Alternative Spring Breaks: Nashville
Helping build wheelchair ramps down South
Nearly 400 students volunteered in this year’s BU Community Service Center Alternative Spring Breaks program. Now celebrating its 25th anniversary, ASB paired students with 37 organizations around the country involved in environmental, affordable housing and homelessness, children’s services, and animal welfare efforts. All week long, we are bringing you first-person accounts of some of those trips.
I was jolted awake as our 12-passenger van bounced and swerved along a dark, empty Virginia highway. I looked around the van, startled to see a group of near strangers literally on top of one another, all of them asleep. “Relax Co-Co, we just hit a pothole,” said Janette Martinez (CFA’13), my Alternative Spring Break co-coordinator.
I looked down at my cheap digital watch: it was 3:45 a.m. and we were well into our 1,100-mile trip to Nashville, Tenn., to spend the week volunteering through BU’s ASB program. It was at that moment that I realized that I’d only gotten about 40 minutes of sleep and probably wouldn’t get any more the rest of the night. I questioned why I’d ever thought driving through the night was a good idea.

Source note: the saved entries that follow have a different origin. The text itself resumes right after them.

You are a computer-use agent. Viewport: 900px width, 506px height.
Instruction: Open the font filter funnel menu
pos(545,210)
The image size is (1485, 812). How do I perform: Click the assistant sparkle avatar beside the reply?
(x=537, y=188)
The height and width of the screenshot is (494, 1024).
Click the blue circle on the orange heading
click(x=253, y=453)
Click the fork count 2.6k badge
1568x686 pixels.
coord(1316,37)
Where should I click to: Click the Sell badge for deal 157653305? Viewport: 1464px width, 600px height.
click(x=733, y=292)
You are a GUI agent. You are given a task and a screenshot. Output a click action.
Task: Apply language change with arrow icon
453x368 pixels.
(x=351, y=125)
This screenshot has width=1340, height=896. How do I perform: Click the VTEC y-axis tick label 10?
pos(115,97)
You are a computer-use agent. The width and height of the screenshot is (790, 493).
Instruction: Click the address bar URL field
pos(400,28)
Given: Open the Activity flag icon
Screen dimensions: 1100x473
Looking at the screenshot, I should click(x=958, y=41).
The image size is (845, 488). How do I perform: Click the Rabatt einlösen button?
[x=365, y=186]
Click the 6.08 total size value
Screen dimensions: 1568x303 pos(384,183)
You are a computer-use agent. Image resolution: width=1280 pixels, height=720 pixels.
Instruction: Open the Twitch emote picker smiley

I like to believe that every ASB coordinator reaches a moment when he or she realizes that this is a real event, and not just some magical dream road trip that will never happen. Most coordinators come to this realization sometime between late January and early March. For me, it didn’t happen until we were unpacking power tools and lumber to prepare for our first day on site.
Our group went to Nashville to work with the United Cerebral Palsy of Middle Tennessee’s ramp-building program, designed to help people with limited mobility stay in their homes by providing them with wheelchair ramps. Still a bit drowsy from the previous day’s 18-hour road trip, I couldn’t stop yawning as our site contact, John Pickett, explained what we would be doing for the week.
As Pickett rolled through a litany of carpentry terms (spindles, headboard, decking…), he announced our goal for the week: five ramps in five days. I took the opportunity to glance at my fellow volunteers. What I saw were looks of determination and dedication. I began to understand that this group of random Boston University students was about to make a major impact.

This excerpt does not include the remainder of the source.